■ **WHAT TO WORK ON**
Every entry should be copied exactly, with nothing added or dropped.

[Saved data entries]
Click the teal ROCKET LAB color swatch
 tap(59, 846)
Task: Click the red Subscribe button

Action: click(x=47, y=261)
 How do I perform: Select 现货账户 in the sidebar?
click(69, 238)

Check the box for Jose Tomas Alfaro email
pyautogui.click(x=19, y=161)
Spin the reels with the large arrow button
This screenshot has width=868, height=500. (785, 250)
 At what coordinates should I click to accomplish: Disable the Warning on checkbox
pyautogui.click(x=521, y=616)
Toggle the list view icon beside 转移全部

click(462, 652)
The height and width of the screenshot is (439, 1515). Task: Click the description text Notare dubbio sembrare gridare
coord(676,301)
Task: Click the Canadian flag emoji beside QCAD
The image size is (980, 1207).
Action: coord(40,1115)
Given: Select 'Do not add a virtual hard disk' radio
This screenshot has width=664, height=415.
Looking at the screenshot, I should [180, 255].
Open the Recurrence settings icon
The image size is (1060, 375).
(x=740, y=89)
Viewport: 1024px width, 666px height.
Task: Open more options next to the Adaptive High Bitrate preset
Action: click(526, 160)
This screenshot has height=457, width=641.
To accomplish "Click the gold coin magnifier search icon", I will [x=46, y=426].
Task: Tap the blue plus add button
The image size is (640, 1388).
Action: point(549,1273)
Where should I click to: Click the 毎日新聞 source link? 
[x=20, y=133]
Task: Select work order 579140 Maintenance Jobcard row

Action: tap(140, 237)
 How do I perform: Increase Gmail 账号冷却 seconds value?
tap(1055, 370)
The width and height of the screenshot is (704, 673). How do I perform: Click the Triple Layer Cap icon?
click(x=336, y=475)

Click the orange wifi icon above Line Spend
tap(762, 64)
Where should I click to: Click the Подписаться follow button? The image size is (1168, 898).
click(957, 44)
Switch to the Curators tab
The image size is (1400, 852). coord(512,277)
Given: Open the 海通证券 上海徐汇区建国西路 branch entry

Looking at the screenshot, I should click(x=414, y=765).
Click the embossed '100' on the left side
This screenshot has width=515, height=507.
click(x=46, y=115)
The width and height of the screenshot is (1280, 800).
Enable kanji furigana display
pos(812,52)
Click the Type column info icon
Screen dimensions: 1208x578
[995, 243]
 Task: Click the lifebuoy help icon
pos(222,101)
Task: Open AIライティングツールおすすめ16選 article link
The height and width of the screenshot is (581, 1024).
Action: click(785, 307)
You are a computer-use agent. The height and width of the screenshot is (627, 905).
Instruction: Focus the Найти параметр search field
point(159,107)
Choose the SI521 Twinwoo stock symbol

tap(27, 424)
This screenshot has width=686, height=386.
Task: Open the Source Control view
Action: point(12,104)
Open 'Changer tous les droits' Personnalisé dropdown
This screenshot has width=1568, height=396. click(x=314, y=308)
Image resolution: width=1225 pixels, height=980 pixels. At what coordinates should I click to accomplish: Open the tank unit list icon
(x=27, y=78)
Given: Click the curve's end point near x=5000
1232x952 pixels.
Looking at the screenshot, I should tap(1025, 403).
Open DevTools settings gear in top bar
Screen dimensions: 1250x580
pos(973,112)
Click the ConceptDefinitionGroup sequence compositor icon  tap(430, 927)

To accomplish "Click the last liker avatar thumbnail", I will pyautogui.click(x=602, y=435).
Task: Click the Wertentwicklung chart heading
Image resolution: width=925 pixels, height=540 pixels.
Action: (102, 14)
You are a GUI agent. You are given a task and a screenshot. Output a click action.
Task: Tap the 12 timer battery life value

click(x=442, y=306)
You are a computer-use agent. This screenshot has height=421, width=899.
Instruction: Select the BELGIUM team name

■ **TASK OUTPUT**
Click the teal ROCKET LAB color swatch
 tap(59, 846)
Task: Click the red Subscribe button

Action: click(x=47, y=261)
 How do I perform: Select 现货账户 in the sidebar?
click(69, 238)

Check the box for Jose Tomas Alfaro email
pyautogui.click(x=19, y=161)
Spin the reels with the large arrow button
This screenshot has width=868, height=500. (785, 250)
 At what coordinates should I click to accomplish: Disable the Warning on checkbox
pyautogui.click(x=521, y=616)
Toggle the list view icon beside 转移全部

click(462, 652)
The height and width of the screenshot is (439, 1515). Task: Click the description text Notare dubbio sembrare gridare
coord(676,301)
Task: Click the Canadian flag emoji beside QCAD
The image size is (980, 1207).
Action: coord(40,1115)
Given: Select 'Do not add a virtual hard disk' radio
This screenshot has width=664, height=415.
Looking at the screenshot, I should [180, 255].
Open the Recurrence settings icon
The image size is (1060, 375).
(x=740, y=89)
Viewport: 1024px width, 666px height.
Task: Open more options next to the Adaptive High Bitrate preset
Action: click(526, 160)
This screenshot has height=457, width=641.
To accomplish "Click the gold coin magnifier search icon", I will [x=46, y=426].
Task: Tap the blue plus add button
The image size is (640, 1388).
Action: point(549,1273)
Where should I click to: Click the 毎日新聞 source link? 
[x=20, y=133]
Task: Select work order 579140 Maintenance Jobcard row

Action: tap(140, 237)
 How do I perform: Increase Gmail 账号冷却 seconds value?
tap(1055, 370)
The width and height of the screenshot is (704, 673). How do I perform: Click the Triple Layer Cap icon?
click(x=336, y=475)

Click the orange wifi icon above Line Spend
tap(762, 64)
Where should I click to: Click the Подписаться follow button? The image size is (1168, 898).
click(957, 44)
Switch to the Curators tab
The image size is (1400, 852). coord(512,277)
Given: Open the 海通证券 上海徐汇区建国西路 branch entry

Looking at the screenshot, I should click(x=414, y=765).
Click the embossed '100' on the left side
This screenshot has width=515, height=507.
click(x=46, y=115)
The width and height of the screenshot is (1280, 800).
Enable kanji furigana display
pos(812,52)
Click the Type column info icon
Screen dimensions: 1208x578
[995, 243]
 Task: Click the lifebuoy help icon
pos(222,101)
Task: Open AIライティングツールおすすめ16選 article link
The height and width of the screenshot is (581, 1024).
Action: click(785, 307)
You are a computer-use agent. The height and width of the screenshot is (627, 905).
Instruction: Focus the Найти параметр search field
point(159,107)
Choose the SI521 Twinwoo stock symbol

tap(27, 424)
This screenshot has width=686, height=386.
Task: Open the Source Control view
Action: point(12,104)
Open 'Changer tous les droits' Personnalisé dropdown
This screenshot has width=1568, height=396. click(x=314, y=308)
Image resolution: width=1225 pixels, height=980 pixels. At what coordinates should I click to accomplish: Open the tank unit list icon
(x=27, y=78)
Given: Click the curve's end point near x=5000
1232x952 pixels.
Looking at the screenshot, I should tap(1025, 403).
Open DevTools settings gear in top bar
Screen dimensions: 1250x580
pos(973,112)
Click the ConceptDefinitionGroup sequence compositor icon  tap(430, 927)

To accomplish "Click the last liker avatar thumbnail", I will pyautogui.click(x=602, y=435).
Task: Click the Wertentwicklung chart heading
Image resolution: width=925 pixels, height=540 pixels.
Action: (102, 14)
You are a GUI agent. You are given a task and a screenshot. Output a click action.
Task: Tap the 12 timer battery life value

click(x=442, y=306)
You are a computer-use agent. This screenshot has height=421, width=899.
Instruction: Select the BELGIUM team name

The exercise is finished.